#### Exercise aim:
Condense the paragraph in the blog post below that begins "I had been doing very well" into a short list that keeps its main facts.

#### Text under study:

------

I am pretty sure this is the second time I’ve posted to this blog with a title referencing David Bowie’s “Changes.” Maybe next time I should research a bit into other change-themed songs, I am sure they exist! Anyhow…
I had been doing very well with sticking to my eating plan and whatnot until about mid-August, when DH and I moved. At that point I had been on WW Flex for almost 8 months and had lost nearly 30 pounds. Somewhere in the past month and a half to two months, though, something inside my head stopped clicking – or it had clicked so often in the recent past that it just plain broke. I remember thinking that if I was diligent, I might be able to hit 30 lbs lost by my birthday (Aug 30)… I missed it by 2 lbs. I am still 2 lbs away from 30 lost. I got down to 186.2 (0.2 away from the 30 lb mark), and have had a couple of gain-lose cycles since then, leaving me currently at 188 even. The oreos and fast food speaking to me from the past two days say tomorrow’s WI results will tell no other story.
So something has to change, obviously. Two things, I think, in particular:
1) Points are driving me nutty. Measuring, weighing, counting. Guessing when I don’t know for sure, second-guessing myself when I’m afraid I’ve guessed wrong, stressing over minuscule amounts of food, feeling guilty for going over by the smallest amounts, feeling like I have not been given the tools to deal properly with natural fluctuations in daily hunger levels. (Sure, if I’m extra hungry one day, I can use some flex points. But what about the days where I am genuinely not hungry? Do I follow my own oft-prescribed advice and eat up to my base target every day, no matter what? That’s so counter-intuitive!)

------

#### Dataset extract:

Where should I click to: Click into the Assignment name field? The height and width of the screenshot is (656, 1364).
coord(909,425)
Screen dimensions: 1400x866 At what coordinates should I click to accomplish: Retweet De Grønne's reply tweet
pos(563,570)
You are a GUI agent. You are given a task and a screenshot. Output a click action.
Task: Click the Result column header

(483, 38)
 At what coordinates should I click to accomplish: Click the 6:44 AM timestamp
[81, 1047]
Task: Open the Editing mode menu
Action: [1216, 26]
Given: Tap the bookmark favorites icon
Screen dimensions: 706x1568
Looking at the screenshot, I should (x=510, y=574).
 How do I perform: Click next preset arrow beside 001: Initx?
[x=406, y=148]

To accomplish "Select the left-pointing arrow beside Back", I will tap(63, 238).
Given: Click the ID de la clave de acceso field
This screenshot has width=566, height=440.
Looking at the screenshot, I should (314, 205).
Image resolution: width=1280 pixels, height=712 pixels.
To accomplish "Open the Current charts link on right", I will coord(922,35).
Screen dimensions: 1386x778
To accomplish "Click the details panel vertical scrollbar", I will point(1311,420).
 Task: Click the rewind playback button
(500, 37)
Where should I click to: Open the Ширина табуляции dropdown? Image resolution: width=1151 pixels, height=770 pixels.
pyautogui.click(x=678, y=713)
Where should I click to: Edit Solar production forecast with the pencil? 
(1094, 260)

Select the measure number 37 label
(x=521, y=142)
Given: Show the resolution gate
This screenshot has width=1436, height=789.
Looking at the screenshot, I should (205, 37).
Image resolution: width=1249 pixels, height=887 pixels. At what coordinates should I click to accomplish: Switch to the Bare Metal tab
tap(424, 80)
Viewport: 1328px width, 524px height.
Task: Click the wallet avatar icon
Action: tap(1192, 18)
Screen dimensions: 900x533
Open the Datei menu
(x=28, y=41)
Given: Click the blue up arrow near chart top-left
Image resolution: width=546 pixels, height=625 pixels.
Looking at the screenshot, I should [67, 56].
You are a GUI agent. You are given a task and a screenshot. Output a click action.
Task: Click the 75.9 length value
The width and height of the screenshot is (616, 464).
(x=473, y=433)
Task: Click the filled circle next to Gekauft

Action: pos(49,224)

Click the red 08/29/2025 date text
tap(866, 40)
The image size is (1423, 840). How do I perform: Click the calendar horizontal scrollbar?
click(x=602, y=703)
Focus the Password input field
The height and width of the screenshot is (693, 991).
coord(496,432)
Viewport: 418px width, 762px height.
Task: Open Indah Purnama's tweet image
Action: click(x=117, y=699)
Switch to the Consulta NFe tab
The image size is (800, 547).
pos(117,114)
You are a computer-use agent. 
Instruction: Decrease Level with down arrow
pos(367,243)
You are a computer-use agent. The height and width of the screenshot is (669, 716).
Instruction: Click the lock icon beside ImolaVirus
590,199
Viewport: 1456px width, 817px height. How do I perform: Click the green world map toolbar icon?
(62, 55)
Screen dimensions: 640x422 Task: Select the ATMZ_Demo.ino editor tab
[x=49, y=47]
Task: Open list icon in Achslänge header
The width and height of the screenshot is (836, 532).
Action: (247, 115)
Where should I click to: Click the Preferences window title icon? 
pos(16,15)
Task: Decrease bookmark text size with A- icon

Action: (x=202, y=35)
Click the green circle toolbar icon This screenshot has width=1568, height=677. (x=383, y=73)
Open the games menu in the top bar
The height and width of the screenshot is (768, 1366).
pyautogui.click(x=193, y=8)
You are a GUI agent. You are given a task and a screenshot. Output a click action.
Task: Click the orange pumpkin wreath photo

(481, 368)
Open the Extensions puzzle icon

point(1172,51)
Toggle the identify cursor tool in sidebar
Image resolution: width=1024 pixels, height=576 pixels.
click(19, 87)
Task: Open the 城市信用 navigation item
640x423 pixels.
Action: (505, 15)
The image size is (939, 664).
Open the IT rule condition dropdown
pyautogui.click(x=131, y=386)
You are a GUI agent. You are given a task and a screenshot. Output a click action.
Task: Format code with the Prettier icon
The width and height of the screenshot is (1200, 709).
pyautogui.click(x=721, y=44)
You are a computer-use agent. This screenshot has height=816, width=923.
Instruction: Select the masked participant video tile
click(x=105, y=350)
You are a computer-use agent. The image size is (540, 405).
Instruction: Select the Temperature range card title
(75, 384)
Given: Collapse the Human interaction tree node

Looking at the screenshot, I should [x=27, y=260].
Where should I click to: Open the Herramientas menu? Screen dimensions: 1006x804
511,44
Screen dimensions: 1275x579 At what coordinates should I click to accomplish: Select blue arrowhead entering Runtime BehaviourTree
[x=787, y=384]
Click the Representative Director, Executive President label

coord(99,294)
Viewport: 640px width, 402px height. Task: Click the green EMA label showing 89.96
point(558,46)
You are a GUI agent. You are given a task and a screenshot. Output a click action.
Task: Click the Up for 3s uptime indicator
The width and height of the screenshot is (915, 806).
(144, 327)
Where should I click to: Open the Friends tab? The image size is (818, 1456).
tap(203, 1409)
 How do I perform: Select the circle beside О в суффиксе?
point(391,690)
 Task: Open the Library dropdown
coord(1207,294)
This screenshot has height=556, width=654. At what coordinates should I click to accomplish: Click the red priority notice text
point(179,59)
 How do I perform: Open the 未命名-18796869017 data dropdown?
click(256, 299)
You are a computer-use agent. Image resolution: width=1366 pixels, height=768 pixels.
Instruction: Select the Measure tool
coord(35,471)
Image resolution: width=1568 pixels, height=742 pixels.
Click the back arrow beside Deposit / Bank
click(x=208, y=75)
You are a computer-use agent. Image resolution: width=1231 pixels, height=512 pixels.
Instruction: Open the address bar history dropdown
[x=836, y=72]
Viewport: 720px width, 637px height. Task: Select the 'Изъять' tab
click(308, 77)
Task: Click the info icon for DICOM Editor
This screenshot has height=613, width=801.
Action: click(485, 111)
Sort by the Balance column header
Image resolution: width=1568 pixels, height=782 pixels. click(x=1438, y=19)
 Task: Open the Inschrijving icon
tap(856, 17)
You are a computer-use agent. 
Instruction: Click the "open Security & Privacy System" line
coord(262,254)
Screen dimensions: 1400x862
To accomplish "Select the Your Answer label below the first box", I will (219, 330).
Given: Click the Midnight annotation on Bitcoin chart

------

#### Worked solution:
- The writer stuck to the eating plan well until about mid-August, when the writer and DH moved.
- By then the writer had been on WW Flex for almost 8 months and had lost nearly 30 pounds.
- Over the past month and a half to two months, something in the writer's head stopped clicking.
- The writer hoped to reach 30 lbs lost by the Aug 30 birthday, missed by 2 lbs, and is still 2 lbs short.
- The lowest weight was 186.2, 0.2 from the 30-lb mark. After a couple of gain-lose cycles, the writer is at 188 even.
- After two days of Oreos and fast food, the writer expects tomorrow's WI results to tell the same story.